Likoni is the site of the southern terminus of the Likoni Ferry, a double ended ferry serving road traffic and pedestrians from both Likoni and Mombasa island. Likoni also has a high concentration of Boda-boda services. Matatus bound for the southern districts of Kenya use the Likoni Ferry to cross the Likoni Creek.

== The Likoni Massacres ==
In the autumn of 1997, six policemen were killed when local raiders armed with traditional weapons and guns rampaged through the area. A police station and outpost were destroyed, along with many market stalls and offices. Many non-local Kenyans were either killed or maimed, as the raiders targeted the Luo, Luhya, Kamba and Kikuyu communities. It was estimated that ten police officers and thirty-seven raiders were killed in the clashes based on testimony to the Akiwumi Commission of Inquiry. The remainder of fatalities were in the local community.

+===+

## [SET TASKS]
(1) In the passage about Likoni, which communities did the raiders target?
(2) Go on with the passage about Likoni, picking up right after its final sentence.

+===+

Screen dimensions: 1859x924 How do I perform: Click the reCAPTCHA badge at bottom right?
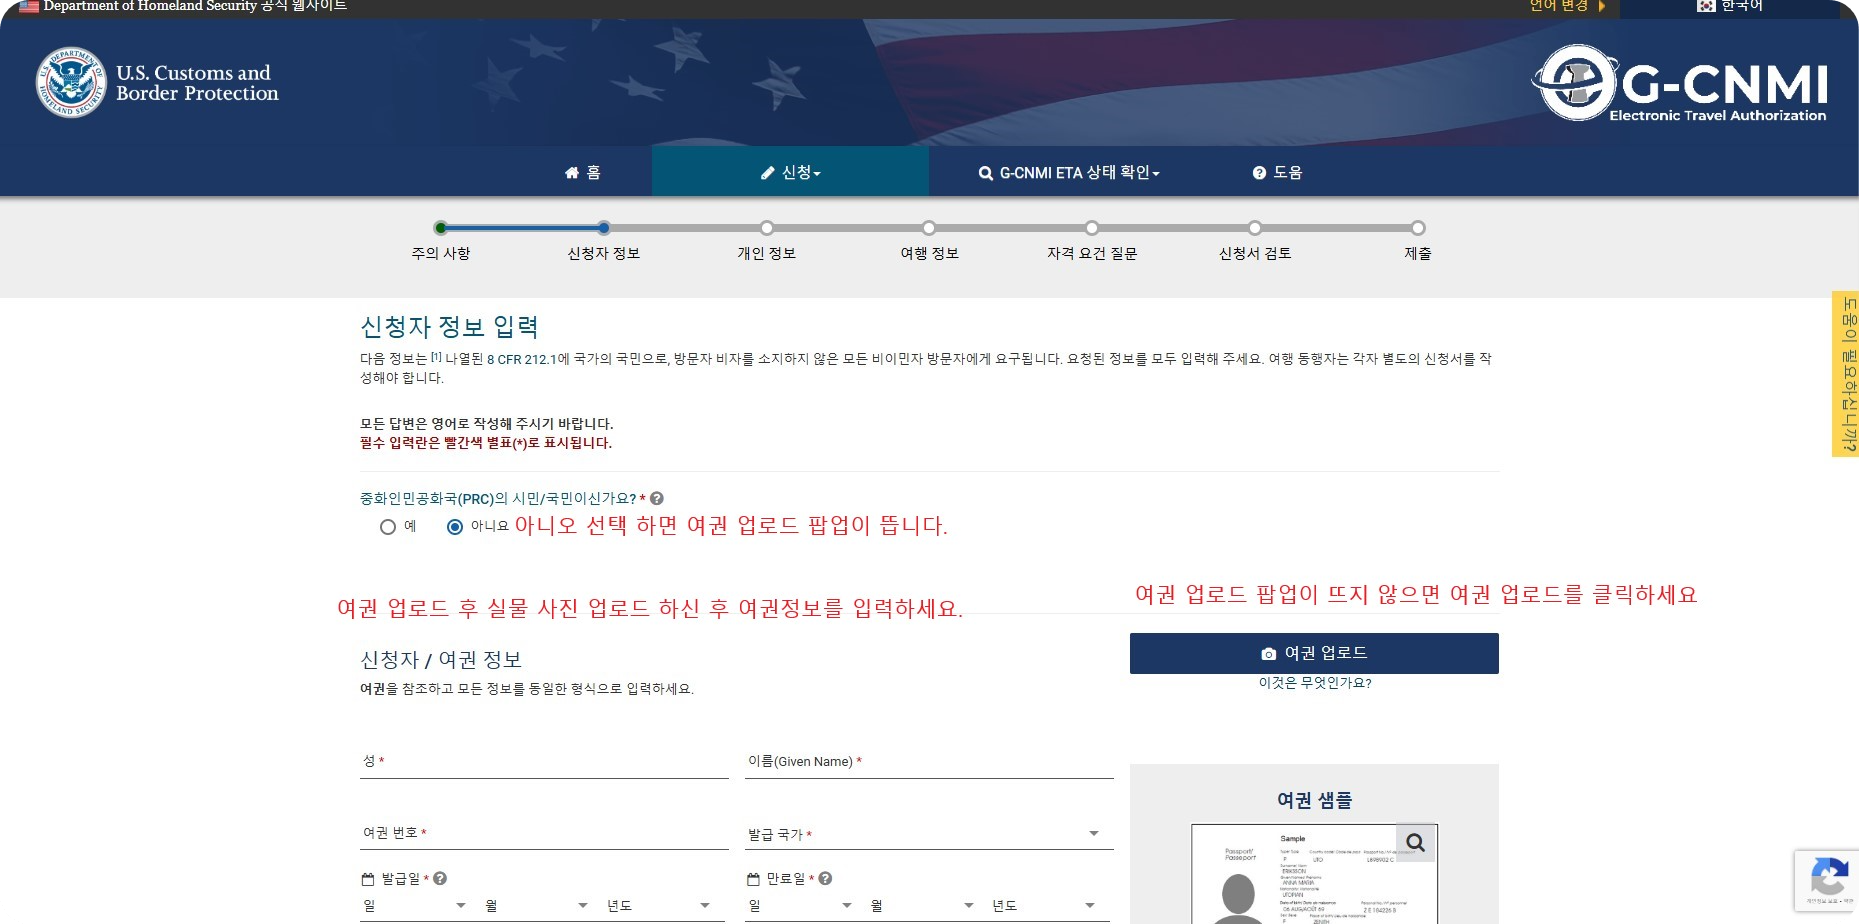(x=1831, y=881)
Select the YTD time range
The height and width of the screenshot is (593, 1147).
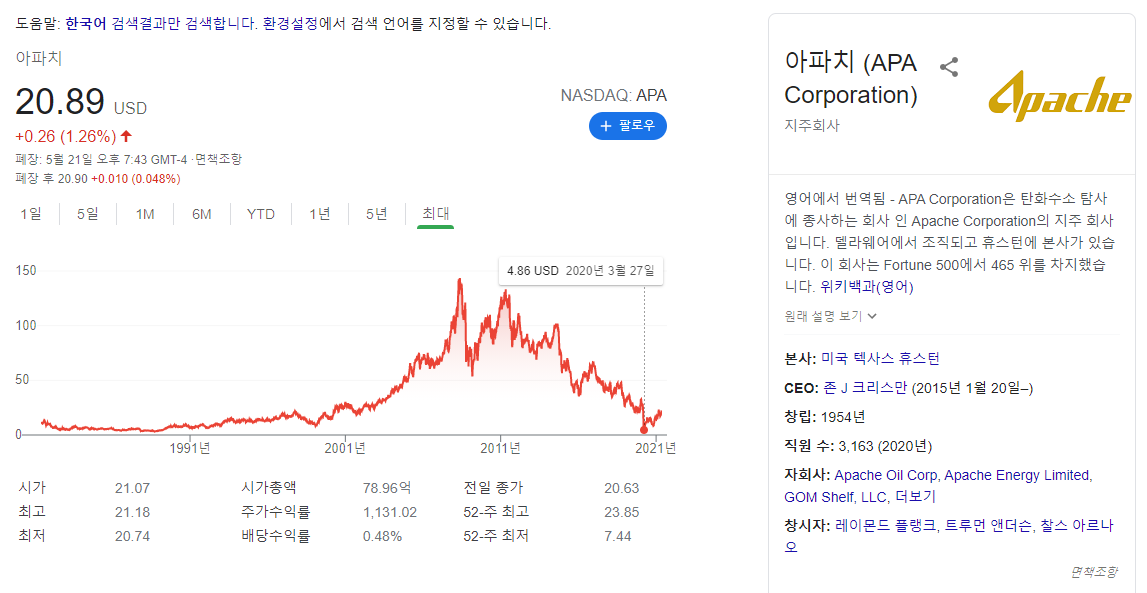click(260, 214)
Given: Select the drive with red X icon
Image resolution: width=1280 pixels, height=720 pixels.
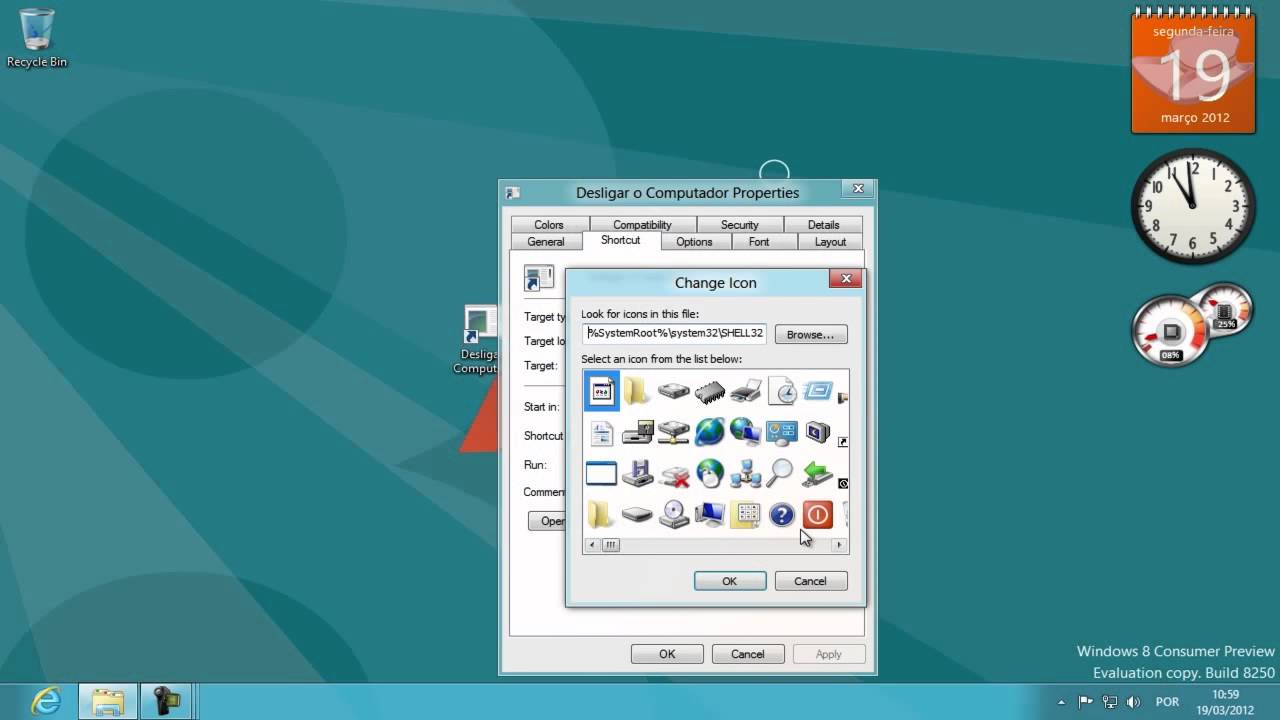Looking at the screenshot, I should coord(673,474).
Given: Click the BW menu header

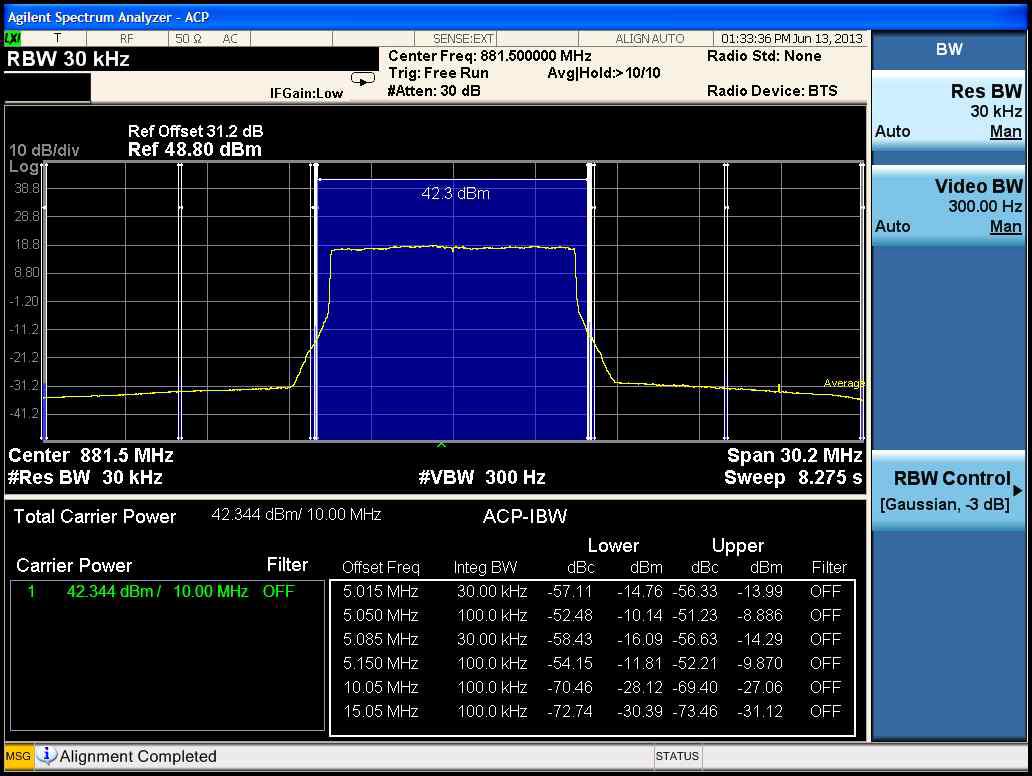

+===+

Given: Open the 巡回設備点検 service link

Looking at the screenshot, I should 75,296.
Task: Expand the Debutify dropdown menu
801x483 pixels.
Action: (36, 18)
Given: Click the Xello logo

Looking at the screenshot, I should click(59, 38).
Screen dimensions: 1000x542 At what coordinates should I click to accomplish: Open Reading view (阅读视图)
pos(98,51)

+===+

## [WRITTEN RESPONSES]
(1) The raiders targeted the Luo, Luhya, Kamba and Kikuyu communities.

(2)
==In popular culture==
In the science fiction video game Halo 2, Likoni is the location of a 26th-century slum known as Old Mombasa. Although the area is heavily built-up with aging offices and apartments constructed centuries prior, the area also exhibits many examples of even older, more traditional Muslim and Portuguese architecture. This is a style modeled after Old Town Makadara on Mombasa Island.